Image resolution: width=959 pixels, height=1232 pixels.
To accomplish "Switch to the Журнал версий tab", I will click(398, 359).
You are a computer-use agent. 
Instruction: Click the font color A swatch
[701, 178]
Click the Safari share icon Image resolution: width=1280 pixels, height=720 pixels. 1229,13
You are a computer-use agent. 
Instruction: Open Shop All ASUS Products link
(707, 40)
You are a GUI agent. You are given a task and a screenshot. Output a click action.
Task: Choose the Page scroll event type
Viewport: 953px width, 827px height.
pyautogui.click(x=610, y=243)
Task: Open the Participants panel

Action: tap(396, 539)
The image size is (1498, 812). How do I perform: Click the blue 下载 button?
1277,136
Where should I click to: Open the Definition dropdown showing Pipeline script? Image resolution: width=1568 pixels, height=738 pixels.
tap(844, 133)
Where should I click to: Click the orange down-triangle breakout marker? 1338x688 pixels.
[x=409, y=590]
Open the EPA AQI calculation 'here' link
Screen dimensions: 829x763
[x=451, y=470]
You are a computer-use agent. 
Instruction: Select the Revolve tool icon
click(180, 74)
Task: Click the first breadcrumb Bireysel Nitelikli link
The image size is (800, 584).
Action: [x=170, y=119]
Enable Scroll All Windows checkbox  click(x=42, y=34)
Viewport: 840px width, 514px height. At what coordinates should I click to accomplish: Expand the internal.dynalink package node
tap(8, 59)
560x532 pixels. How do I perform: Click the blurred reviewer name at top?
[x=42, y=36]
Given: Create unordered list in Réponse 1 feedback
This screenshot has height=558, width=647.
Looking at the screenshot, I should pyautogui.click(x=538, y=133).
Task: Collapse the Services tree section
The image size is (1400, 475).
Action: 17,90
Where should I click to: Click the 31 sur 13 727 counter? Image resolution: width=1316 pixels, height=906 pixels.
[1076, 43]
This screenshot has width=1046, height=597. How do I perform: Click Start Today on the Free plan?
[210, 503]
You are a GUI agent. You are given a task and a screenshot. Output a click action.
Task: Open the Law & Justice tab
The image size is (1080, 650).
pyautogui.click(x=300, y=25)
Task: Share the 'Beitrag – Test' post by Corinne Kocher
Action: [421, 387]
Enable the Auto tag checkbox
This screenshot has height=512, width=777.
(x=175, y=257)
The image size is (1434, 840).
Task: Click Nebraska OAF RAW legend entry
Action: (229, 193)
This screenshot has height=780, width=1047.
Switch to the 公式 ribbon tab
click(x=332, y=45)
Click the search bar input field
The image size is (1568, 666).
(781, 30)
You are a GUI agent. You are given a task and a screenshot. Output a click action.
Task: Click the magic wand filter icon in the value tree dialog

INSTRUCTIONS FOR THE TASK: Edit the material starting at the line that contains "This screenshot has height=780, width=1047." and ending with its last line, replacing "search bar" with "search box" and leaving everything else unchanged. Give only those lines.

EXERCISE OUTPUT:
This screenshot has height=780, width=1047.
Switch to the 公式 ribbon tab
click(x=332, y=45)
Click the search box input field
The image size is (1568, 666).
(781, 30)
You are a GUI agent. You are given a task and a screenshot. Output a click action.
Task: Click the magic wand filter icon in the value tree dialog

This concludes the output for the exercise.